» 提供された抜粋:
•••

異種金属の組み合わせで共振音を抑えるという話が出ましたが、もともとの金属が共振しなければさらに音を抑える効果を高めることができます。アルミも亜鉛も固有の共振音があり、普通にフレームやマグネットカバーを作れば、やはりその金属固有の音が出てしまいます。そこで、今回亜鉛ダイキャスト製マグネットカバーの方に部分的な切れ込みを入れました。この切れ込みもすべて同じではなく、深さや長さを変えています。こうした構造を取り入れたことで剛性が変わり、共振点が単一ではなく分散し、さらにピーク値を下げることができました。この加工を施したうえで異種金属と組み合わせることで、鳴きをより効果的に抑えています。この加工は、どの位置にどのくらいの切れ込みを入れるか、数をどうするかという法則があるわけではないので、すべて試作を繰り返したのち、シミュレーションでも効果を確認して決定しました。共振音を聴くのには聴診器の集音部を切り離してパイプだけにしたものを使い、音が出ていそうな場所の音を聴き、共振ポイントの見当を付けて、加工しました。ただし、やり過ぎれば剛性が落ちてしまうし、足りなければ効果が薄い。手作業で溝を切っては音を聴いて解析し、効果の高そうな部分を探り、ようやく一番効果の高い切れ込みのパターンを発見しました。このフレームの共振音を抑えることによって、スピーカーから出る音のどのあたりに効くかというと、中低域から低域の音の太さに劇的に効いています。トゥイーターのときにも話が出ましたが、振動板以外の音を無くす取り組みのひとつで、こうした細かなことの積み重ねがDS-SA1000の音に貢献しているのです。

ダイレクターとスタビライザーも不要共振を徹底的に排除

仲田

同じようにダイレクターも共振音を抑えるのに苦労しました。実際の製品では、ダイレクターの裏面を見ると軽量化のための空洞部分に結構な数のリブがありますが、開発の初期段階ではこのリブはありませんでした。ダイレクターそのもののデザインは、トゥイーターのときと同じようにシミュレーションと試作、試聴を繰り返して決定しています。試作品ができて音を確認したところ、どうもダイレクターから共振音が出ているということで、この共振を抑えなければいけないということになりました。しかし、試作品をいくつも作れるわけにはいきませんので、聴診器を使ってあちこちの音を聴き、共振している部分を探り当てるといったことを行っています。手作業で作ったリブをボンドで空洞部に貼り付け、本当に鳴きを抑えるのにこの形状が効いているのかを音を聴いて確認し、図面に落とし込んでいきました。また途中でダイレクターとフレームがわずかに不均一にあたっていて音が出ていることがわかり、均一にあたるように寸法を細かく調整したりと、とにかく共振音が出ないように作り込んでいきました。この加工精度を出すのも大変なのですが、生産現場に無理を言ってがんばってもらい、なんとか乗り切ったという感じです。

•••

» 依頼事項:
1 – スピーカーの共振対策についての抜粋によると、共振音を聴くのに使ったのはどのような道具か。
2 – スピーカーの共振対策についての抜粋から、「同じようにダイレクターも共振」から「か乗り切ったという感じです。」までの部分を一字一句変えずに返しなさい。
3 – スピーカーの共振対策についての抜粋を、最後の文のあとから書き継ぎなさい。

» 収集データ:
•••

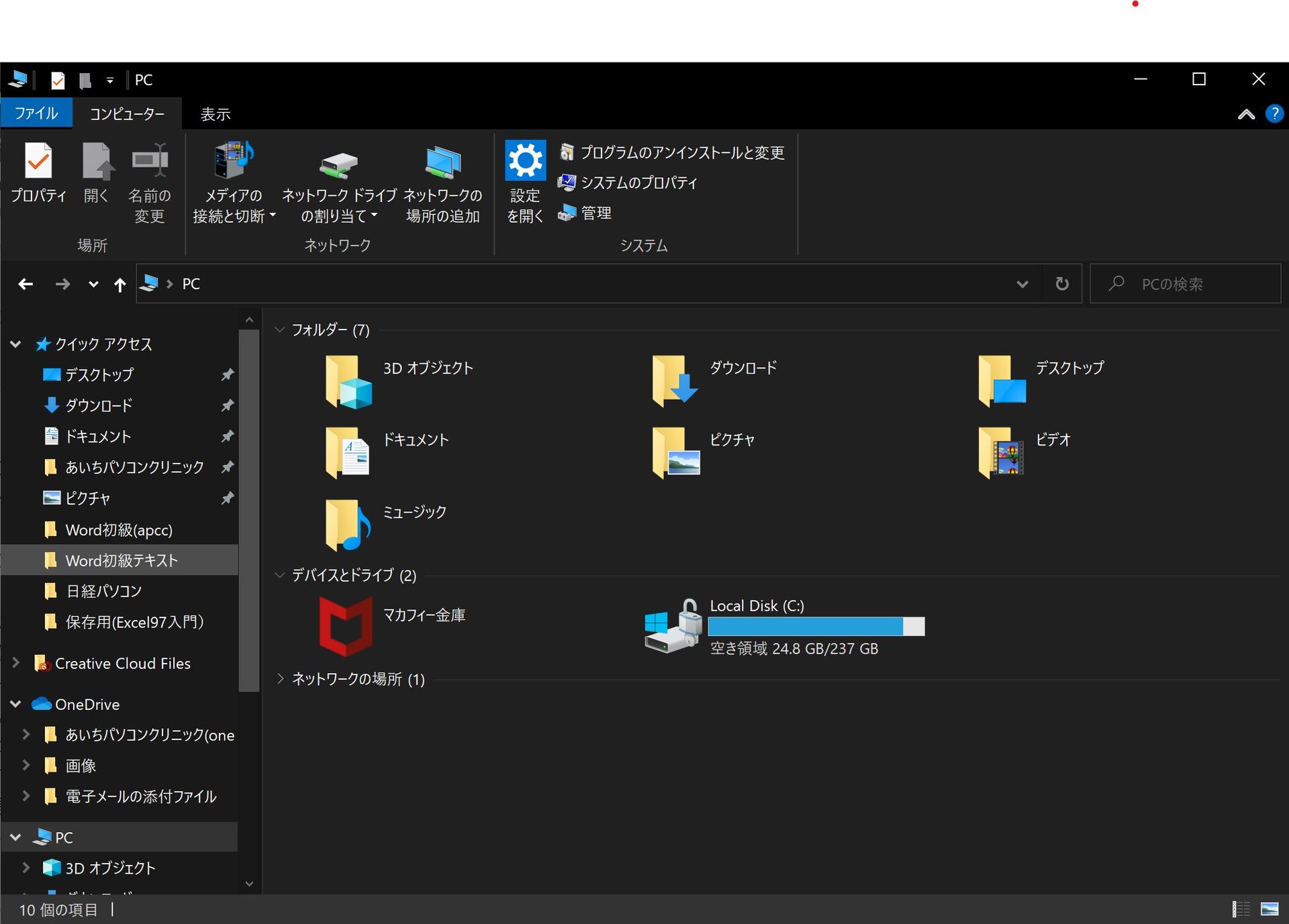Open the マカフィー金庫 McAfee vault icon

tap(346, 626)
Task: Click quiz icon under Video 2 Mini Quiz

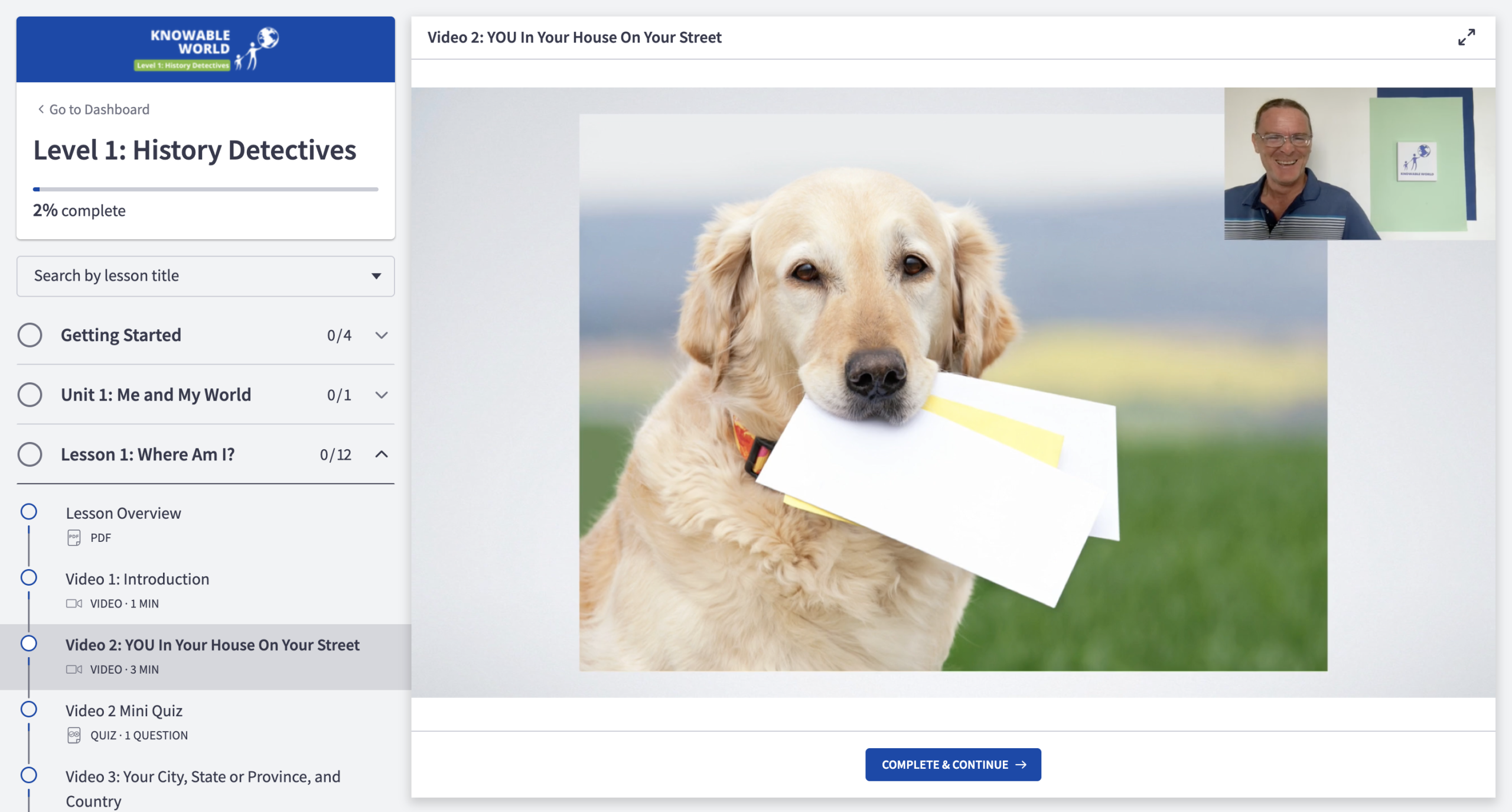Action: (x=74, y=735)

•••

» 課題別の結果:
1 – 聴診器の集音部を切り離してパイプだけにしたもの。

2 –
同じようにダイレクターも共振音を抑えるのに苦労しました。実際の製品では、ダイレクターの裏面を見ると軽量化のための空洞部分に結構な数のリブがありますが、開発の初期段階ではこのリブはありませんでした。ダイレクターそのもののデザインは、トゥイーターのときと同じようにシミュレーションと試作、試聴を繰り返して決定しています。試作品ができて音を確認したところ、どうもダイレクターから共振音が出ているということで、この共振を抑えなければいけないということになりました。しかし、試作品をいくつも作れるわけにはいきませんので、聴診器を使ってあちこちの音を聴き、共振している部分を探り当てるといったことを行っています。手作業で作ったリブをボンドで空洞部に貼り付け、本当に鳴きを抑えるのにこの形状が効いているのかを音を聴いて確認し、図面に落とし込んでいきました。また途中でダイレクターとフレームがわずかに不均一にあたっていて音が出ていることがわかり、均一にあたるように寸法を細かく調整したりと、とにかく共振音が出ないように作り込んでいきました。この加工精度を出すのも大変なのですが、生産現場に無理を言ってがんばってもらい、なんとか乗り切ったという感じです。

3 –
寺本

ダイレクターに装着するスタビライザーはDS-SA3から採用していて、DIATONEスピーカーのデザイン的な象徴にもなっています。ダイレクターの素材はアルミで、スタビライザーは亜鉛を使って、装着したときに共振が抑えられます。スタビライザー自体の役割は、音というよりも振動板保護の方が大きいのですが、装着することで音が悪くなってはいけないので、共振させないことに加え、音の流れを阻害しない太さやデザインになっています。振動板の保護だけを考えるとパンチングメタルの方がいいのですが、確実に音が悪くなるのでDIATONEはウーファー用としてはダイレクターの強度も上げられるのでスタビライザーを採用しています。トゥイーターのグリルも、パンチングメタルではなく鳴きを抑えるための塗装を施した金属メッシュを採用しました。この金属メッシュは振動板の前にあるので、振動板から出た音で振動します。そのため、金属メッシュはダイレクターとは直接触らない構造になっていて、振動をダイレクターに伝えないようにしています。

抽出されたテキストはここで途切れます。